On October 25, relatives of the victims and other militant groups gathered at Taft Avenue in Manila to protest the killings of the farmers and decried low wages and the government's failure to carry out land reform in the country.

On December 5, farmers, human rights advocates, and church workers formed the Stop Killing Farmers: Justice for Sagay Massacre Network to campaign for justice for the victims of alleged paramilitary forces.

== Aftermath ==
On October 20, 2018, Rene Manlangit, NFSW local chair and one of the survivors of the killings, sought help from the Commission of Human Rights in investigating the incident.

On October 24, according to the NFSW via Facebook, a minor and key witness who survived the massacre was illegally arrested by the Sagay authorities. After the news broke out, the authorities afterwards claimed that they intended for the minor to be turned over to his grandparents after being held in the Department of Social Welfare and Development custody. Former Bayan Muna representative Neri Colmenares, via Twitter, called for the immediate release of the minor.

On October 29, President Rodrigo Duterte told state forces to arrest groups occupying idle lands and to shoot those who resist violently.

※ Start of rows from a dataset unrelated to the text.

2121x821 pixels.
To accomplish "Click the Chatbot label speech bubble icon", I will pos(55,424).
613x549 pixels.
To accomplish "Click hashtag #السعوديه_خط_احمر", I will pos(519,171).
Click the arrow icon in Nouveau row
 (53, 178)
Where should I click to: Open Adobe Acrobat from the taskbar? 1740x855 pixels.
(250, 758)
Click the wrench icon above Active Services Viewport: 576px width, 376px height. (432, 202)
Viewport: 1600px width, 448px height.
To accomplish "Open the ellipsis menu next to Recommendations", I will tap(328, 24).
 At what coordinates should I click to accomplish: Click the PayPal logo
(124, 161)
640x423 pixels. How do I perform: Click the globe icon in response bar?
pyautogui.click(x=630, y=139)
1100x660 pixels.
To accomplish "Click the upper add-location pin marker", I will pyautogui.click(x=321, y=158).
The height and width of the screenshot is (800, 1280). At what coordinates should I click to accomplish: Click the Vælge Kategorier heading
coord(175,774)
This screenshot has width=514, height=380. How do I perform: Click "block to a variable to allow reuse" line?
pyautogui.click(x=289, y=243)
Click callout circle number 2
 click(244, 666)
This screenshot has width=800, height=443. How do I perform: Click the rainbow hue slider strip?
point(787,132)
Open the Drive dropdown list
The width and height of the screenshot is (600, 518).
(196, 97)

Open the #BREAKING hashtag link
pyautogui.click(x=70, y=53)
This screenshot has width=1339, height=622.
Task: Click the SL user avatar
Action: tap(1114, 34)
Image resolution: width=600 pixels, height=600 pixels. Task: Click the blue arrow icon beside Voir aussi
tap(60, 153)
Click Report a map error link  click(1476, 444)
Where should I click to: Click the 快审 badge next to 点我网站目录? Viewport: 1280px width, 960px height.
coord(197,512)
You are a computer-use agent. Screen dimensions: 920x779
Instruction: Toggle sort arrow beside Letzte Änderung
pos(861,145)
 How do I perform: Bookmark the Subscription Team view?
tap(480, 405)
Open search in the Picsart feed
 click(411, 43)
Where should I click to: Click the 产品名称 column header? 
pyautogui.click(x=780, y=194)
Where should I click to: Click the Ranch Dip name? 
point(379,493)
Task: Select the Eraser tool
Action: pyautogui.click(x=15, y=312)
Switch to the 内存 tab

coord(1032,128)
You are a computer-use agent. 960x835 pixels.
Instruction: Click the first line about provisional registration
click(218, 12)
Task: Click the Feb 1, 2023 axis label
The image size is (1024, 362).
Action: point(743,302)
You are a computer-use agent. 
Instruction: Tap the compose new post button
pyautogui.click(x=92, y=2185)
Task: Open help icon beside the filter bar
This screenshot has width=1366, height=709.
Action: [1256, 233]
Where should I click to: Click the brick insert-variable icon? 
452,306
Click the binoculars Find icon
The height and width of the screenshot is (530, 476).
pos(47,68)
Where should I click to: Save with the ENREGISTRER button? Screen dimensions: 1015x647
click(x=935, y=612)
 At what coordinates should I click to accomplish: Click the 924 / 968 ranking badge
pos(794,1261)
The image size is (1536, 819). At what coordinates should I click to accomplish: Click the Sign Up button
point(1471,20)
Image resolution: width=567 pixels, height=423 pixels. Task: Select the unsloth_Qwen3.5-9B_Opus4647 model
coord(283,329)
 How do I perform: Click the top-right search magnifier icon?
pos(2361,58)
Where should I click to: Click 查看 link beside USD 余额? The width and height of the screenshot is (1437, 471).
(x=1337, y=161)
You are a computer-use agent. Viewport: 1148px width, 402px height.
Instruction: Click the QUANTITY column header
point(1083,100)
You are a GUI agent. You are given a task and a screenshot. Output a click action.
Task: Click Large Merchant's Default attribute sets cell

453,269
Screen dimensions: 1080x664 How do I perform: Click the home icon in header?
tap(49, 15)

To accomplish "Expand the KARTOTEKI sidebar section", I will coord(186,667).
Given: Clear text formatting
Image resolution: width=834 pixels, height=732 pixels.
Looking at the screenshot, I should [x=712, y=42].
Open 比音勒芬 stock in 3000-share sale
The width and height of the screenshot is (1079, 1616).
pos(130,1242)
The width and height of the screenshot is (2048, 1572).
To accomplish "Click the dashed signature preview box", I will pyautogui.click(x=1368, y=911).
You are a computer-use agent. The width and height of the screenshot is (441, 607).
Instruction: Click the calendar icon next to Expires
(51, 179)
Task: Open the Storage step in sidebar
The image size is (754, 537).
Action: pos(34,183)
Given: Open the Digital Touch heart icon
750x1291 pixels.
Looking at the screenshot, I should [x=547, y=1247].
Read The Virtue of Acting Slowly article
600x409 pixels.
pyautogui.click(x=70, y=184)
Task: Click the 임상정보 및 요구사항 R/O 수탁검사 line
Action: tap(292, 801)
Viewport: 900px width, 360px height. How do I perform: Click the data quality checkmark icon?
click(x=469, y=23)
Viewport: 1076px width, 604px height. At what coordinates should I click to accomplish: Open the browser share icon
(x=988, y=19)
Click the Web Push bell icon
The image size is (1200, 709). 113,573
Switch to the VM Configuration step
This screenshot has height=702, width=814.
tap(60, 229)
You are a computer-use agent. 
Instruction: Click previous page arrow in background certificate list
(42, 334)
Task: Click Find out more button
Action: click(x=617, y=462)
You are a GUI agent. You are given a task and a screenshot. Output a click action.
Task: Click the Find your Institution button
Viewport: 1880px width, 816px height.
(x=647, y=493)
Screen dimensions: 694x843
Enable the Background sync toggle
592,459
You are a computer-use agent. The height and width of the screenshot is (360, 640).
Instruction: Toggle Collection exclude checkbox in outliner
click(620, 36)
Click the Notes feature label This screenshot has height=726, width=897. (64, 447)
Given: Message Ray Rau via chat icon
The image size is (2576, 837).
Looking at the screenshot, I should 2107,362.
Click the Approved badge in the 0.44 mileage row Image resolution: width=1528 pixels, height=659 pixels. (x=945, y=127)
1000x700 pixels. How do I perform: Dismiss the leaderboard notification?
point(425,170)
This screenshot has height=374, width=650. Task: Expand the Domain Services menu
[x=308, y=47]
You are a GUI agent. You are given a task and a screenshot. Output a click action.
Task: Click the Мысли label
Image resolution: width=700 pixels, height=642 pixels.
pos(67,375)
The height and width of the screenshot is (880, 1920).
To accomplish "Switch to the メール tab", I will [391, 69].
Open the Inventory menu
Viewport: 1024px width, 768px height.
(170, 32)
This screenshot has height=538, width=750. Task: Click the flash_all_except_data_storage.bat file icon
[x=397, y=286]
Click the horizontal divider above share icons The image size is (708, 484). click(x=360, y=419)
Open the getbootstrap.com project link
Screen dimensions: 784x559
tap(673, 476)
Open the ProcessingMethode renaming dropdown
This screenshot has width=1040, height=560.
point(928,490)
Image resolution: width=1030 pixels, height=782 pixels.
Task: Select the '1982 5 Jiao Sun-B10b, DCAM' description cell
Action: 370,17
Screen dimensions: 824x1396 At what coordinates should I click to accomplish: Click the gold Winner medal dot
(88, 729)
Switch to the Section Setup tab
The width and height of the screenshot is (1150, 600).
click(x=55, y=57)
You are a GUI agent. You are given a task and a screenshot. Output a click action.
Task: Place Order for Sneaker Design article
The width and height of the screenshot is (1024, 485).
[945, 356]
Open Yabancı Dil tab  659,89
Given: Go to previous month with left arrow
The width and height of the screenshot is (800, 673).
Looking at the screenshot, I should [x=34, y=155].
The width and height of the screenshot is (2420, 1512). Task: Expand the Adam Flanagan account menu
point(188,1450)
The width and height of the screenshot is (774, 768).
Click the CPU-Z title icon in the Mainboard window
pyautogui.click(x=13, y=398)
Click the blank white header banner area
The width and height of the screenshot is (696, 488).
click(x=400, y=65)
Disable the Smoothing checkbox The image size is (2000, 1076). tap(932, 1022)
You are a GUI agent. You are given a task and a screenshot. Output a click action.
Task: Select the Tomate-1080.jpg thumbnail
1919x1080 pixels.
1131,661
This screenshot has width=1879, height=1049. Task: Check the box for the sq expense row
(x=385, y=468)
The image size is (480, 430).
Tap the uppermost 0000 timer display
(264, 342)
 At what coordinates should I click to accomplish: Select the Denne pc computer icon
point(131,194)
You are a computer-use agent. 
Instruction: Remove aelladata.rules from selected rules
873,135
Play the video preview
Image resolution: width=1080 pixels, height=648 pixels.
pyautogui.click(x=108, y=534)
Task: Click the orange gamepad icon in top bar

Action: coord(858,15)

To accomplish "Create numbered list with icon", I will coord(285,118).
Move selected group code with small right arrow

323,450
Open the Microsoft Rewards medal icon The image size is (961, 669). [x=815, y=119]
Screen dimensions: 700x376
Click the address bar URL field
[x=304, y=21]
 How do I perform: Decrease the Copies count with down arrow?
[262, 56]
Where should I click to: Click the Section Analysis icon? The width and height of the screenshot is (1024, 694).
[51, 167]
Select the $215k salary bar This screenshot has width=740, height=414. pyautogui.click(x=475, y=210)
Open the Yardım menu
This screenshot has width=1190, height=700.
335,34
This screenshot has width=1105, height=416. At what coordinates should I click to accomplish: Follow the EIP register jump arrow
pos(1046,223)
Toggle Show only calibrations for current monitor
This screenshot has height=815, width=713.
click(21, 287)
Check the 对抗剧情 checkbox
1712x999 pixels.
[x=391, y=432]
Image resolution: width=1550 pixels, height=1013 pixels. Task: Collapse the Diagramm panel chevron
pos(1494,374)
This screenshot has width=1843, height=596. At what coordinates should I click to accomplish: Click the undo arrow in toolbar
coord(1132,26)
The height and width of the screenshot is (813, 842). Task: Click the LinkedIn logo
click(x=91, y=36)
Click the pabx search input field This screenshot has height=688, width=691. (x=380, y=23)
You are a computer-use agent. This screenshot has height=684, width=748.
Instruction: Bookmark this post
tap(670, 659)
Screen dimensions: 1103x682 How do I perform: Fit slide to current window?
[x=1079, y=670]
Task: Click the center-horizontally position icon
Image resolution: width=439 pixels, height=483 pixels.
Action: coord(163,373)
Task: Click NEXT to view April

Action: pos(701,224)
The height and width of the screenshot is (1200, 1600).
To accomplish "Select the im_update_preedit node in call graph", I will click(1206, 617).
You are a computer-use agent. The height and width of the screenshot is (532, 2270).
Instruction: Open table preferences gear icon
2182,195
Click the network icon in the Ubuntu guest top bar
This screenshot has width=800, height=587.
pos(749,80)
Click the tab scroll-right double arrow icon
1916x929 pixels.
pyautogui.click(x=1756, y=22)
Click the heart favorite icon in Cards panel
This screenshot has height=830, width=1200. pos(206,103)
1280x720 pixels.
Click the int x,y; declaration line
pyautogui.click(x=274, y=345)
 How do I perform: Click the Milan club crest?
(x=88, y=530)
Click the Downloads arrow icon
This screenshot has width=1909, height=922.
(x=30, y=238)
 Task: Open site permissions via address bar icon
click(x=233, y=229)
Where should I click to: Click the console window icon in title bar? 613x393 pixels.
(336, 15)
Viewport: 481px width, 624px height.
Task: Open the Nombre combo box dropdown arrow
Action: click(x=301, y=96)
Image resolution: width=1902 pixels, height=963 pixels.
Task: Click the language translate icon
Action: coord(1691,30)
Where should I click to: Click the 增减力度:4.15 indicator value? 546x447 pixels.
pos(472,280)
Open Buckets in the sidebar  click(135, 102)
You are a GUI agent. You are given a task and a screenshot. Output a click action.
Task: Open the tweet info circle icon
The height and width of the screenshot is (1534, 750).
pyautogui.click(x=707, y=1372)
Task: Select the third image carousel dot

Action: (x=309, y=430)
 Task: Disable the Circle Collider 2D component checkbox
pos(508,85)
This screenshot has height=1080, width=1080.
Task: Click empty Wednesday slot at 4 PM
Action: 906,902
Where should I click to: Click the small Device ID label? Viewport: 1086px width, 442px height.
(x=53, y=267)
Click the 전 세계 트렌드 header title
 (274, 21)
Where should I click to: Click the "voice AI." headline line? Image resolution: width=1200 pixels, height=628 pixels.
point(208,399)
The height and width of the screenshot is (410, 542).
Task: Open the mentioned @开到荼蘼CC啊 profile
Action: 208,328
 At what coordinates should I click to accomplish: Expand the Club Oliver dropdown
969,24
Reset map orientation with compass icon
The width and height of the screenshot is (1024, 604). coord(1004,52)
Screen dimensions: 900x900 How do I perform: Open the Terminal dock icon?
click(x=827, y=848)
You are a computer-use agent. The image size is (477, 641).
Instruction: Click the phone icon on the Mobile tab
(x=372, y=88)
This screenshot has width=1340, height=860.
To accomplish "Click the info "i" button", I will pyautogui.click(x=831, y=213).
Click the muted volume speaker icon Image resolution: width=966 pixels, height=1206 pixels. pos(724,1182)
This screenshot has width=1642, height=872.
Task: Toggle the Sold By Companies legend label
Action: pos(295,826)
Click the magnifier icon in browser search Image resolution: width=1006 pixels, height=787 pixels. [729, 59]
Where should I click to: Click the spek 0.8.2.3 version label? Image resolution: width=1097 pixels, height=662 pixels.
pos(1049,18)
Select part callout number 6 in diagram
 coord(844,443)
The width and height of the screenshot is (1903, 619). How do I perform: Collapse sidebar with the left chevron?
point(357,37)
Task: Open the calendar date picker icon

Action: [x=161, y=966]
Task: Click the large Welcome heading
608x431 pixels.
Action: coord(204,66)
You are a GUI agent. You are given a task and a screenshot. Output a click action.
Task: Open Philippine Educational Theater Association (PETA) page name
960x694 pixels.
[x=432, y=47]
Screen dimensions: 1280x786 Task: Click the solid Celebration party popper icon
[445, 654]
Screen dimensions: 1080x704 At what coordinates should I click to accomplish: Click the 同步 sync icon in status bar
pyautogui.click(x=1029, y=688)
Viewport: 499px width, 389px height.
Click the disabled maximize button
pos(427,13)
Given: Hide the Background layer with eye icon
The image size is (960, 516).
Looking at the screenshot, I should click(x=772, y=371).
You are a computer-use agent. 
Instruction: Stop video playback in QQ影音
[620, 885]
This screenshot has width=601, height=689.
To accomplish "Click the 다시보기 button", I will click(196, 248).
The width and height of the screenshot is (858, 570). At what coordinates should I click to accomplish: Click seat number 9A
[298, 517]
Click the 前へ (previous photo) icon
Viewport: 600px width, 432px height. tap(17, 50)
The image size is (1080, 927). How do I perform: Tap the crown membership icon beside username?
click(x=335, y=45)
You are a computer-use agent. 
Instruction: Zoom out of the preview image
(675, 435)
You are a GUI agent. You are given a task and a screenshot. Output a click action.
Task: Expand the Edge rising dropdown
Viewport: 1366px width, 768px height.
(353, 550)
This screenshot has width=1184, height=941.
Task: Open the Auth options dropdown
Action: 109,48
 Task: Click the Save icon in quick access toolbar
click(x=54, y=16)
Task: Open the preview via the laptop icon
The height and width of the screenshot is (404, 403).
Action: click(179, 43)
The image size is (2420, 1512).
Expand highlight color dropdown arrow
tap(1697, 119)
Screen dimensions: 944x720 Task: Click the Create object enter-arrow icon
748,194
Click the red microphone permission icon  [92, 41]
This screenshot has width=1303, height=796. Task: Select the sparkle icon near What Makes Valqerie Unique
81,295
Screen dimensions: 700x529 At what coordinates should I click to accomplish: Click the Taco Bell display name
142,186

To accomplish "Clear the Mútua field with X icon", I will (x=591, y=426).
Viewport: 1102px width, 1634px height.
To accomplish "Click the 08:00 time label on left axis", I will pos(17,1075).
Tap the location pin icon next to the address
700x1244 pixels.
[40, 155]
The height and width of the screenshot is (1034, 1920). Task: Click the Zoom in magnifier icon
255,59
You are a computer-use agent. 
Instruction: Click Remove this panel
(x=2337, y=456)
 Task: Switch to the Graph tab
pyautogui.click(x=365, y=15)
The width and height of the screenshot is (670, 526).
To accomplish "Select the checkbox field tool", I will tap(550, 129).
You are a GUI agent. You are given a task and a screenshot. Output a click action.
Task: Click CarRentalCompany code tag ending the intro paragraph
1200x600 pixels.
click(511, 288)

On October 31, one of the victim's relatives blamed NFSW local chair Rene Manlangit for allegedly promising that the victims a parcel of land if they joined the NFSW. On November 7, Manlangit and his fellow survivors went to the Commission of Human Rights and stated that the victims had been members of NFSW since 2012 and had also been farming on Hacienda Nene even before that.

On November 6, Benjamin Ramos, a lawyer for the families of Sagay massacre victims, was murdered in Kabankalan. Shortly before his murder, posters that red-tagged Ramos were circulated in the area. The murder was condemned by human rights and lawyers' groups, such as Human Rights Watch and National Union of Peoples' Lawyers.

On December 4, the mother of a child survivor filed a child abuse complaint against the police, alleging that the child's testimony was taken without the presence of a person the child trusts as required by a Philippine Supreme Court ruling on child witnesses. The mother also filed a complaint against her former partner for allegedly violating the Anti-Violence Against Women and Children Act for allegedly attempting to coerce a minor to point to the NPA as the culprit of the killings.